In a continuation of the previous quarter's trend ARM Holdings plc (Cambridge, England) signed up a near record number of new licensees but saw year-on-year growth in royalties drop to just 2 percent on unit shipments up 11 percent.
The strong licensing quarter included the licensing of lead partners for two forthcoming ARM 64-bit cores called Artemis and Maia. Artemis is thought to sit between the Cortex-A53 (little) and Cortex-A57 (big) much as the Cortex-A12 sits between Cortex-A7 and Cortex-A15 in the 32bit product line up.
The licensing helped offset the slow royalties that CEO Simon Segars, speaking to analysts in a conference, said was due to a mix of a consumer cyclicality and weakness and inventory correction in the high-end smartphone market where ARM cores command a higher royalty rate. Segars said royalty rates are expected to accelerate in the second half of 2014. "We think we are at, or near, the bottom of this cycle," Segars said.
ARM CEO Segars said smartphone inventory correction close to over.
The 41 licensees for processor architecture and cores signed in the quarter was driven partly by great interest in ARM's 64-bit capable instruction set architecture, the v8-A. To date ARM has signed a total of 50 v8-A licensees with 28 companies, Segars said
ARM reported Q2 revenue of £187.1 million (about $320 million), up 9 percent compared with the same quarter a year before. In dollar terms ARM recorded sales of $309 million up about 17 percent compared with the same quarter a year before. The company made a profit before tax of £94.2 million up 9 percent on 2Q13.
In terms of outlook the company said that market data indicates improving conditions but it gave no quantitative estimates for the third quarter or second half.
Royalties follow licenses
"Our continued strong licensing performance reflects the intent of existing and new customers to base more of their future products on ARM technology. The 41 processor licences signed in Q2 were driven by demand for ARM technology in smart mobile devices, consumer electronics and embedded computing chips for the Internet of Things, and include further licences for ARMv8-A and Mali processor technology. This bodes well for growth in ARM's medium and long-term royalty revenues," said Segars in a prepared statement.
Speaking to analysts Segars made the point that cores designed to the ARMv8 instruction set command a higher royalty percentage than the ARMv7 processor cores such as the Cortex-A7, A12 and A15. Over the long-term the average royalty rate is expected to expand from about 1 percent to about 3 percent of average selling price partly due to an increased per core rate and partly due to the use of multiple cores, although could also by offset by breakpoint discounts for volumes shipped.

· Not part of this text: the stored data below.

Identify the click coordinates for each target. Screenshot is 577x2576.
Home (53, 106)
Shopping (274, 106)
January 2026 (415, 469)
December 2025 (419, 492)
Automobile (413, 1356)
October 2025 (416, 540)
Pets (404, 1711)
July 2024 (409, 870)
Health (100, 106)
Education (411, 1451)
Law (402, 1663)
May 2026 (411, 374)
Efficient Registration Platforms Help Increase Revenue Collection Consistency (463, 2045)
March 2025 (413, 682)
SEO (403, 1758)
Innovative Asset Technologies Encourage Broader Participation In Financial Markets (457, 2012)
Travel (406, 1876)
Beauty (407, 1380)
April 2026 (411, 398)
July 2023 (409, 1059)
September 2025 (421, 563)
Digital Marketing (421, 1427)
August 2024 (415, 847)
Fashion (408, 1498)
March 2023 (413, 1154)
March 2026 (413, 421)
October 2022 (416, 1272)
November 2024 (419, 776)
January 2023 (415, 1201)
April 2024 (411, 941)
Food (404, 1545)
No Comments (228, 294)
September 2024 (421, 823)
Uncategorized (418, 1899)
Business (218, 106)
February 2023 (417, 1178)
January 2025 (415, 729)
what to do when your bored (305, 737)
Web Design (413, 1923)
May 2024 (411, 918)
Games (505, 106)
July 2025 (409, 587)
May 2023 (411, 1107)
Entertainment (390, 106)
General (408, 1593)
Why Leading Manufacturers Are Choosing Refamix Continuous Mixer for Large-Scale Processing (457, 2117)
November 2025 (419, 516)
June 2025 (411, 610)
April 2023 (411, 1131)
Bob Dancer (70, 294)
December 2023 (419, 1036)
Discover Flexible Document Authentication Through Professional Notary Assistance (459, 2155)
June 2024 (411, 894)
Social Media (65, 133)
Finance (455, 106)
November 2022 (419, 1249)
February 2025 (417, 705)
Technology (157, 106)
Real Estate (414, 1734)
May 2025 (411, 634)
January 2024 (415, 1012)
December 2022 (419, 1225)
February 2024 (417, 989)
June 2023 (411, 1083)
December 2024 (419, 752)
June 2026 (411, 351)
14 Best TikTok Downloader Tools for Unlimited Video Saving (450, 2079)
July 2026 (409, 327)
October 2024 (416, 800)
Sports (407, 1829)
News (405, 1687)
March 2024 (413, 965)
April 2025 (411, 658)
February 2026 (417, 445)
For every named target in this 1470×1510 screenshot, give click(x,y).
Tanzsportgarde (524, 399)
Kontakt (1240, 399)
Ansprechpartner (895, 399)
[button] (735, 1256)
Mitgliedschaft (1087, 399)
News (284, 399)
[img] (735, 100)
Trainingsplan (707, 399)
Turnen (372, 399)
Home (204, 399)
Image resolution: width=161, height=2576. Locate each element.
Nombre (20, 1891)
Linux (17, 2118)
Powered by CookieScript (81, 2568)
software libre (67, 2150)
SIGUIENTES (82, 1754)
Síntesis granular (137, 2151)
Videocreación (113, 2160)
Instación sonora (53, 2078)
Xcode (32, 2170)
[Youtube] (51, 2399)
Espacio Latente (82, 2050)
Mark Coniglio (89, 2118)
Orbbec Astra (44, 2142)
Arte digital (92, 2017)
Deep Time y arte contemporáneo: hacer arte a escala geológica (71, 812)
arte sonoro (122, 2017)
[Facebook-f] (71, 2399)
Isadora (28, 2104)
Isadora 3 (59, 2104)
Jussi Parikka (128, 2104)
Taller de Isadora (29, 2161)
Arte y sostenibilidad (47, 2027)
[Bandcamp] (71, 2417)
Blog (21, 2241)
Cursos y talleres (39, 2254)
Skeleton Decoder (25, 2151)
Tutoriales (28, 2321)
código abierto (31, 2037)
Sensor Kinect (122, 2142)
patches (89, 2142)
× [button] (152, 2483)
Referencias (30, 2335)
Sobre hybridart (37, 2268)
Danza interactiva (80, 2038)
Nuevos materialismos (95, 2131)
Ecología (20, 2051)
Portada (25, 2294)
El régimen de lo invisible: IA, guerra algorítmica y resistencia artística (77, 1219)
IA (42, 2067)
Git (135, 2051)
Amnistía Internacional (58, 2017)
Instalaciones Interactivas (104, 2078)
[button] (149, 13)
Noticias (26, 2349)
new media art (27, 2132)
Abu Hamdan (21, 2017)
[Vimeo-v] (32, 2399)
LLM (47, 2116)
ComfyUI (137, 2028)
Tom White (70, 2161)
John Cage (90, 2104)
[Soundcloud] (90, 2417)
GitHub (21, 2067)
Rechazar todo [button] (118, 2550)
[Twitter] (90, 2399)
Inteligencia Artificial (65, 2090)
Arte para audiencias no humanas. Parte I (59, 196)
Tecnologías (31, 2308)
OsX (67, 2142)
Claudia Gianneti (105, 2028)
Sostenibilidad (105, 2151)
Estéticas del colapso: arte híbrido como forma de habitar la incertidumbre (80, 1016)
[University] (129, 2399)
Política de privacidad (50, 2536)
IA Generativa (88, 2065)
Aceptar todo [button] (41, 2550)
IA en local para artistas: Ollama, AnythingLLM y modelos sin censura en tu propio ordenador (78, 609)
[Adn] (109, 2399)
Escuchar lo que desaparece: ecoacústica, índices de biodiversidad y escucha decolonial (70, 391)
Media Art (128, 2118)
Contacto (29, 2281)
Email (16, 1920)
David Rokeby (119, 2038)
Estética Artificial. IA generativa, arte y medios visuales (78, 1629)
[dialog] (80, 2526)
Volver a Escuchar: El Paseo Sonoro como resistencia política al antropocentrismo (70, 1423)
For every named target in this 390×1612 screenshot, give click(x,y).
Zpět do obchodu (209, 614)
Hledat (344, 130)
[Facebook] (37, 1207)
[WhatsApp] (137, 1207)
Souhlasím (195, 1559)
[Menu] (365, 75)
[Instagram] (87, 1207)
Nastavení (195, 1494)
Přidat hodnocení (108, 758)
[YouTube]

The 41 licensees signed in 2Q14 included 7 additional ARMv8-A processor licenses including lead licensees for two forthcoming processor core codenamed Artemis and Maia. A total of 8 Mali processor licenses were sold including licenses for video and display processors and 20 Cortex-M licenses of cores suitable for microcontrollers.
Segars said the move to 20nm manufacturing process technology would probably only happen for relatively few customers with many staying on the more mature 28nm CMOS processes, while some were waiting to jump to a FinFET manufacturing process at 16 or 14nm.
"20nm adoption will be low. Some will stay on 28nm longer and innovate in design. I think we are in a transition period and people are eager to get to FinFET as quickly as possible." Segars made no mention of the fully-depleted silicon-on-insulator (FDSOI) process being offered by STMicroelectronics and Samsung as an alternative option to FinFET production.
ARM technology shipped in 2.7 billion units in Q2 up 11 percent year-on-year, as in the previous quarter. The breakdown by application area was 43 percent in mobile, 17 percent in enterprise and networking, 5 percent in domestic consumer and 35 percent classed as general embedded, which includes industrial and automotive sectors.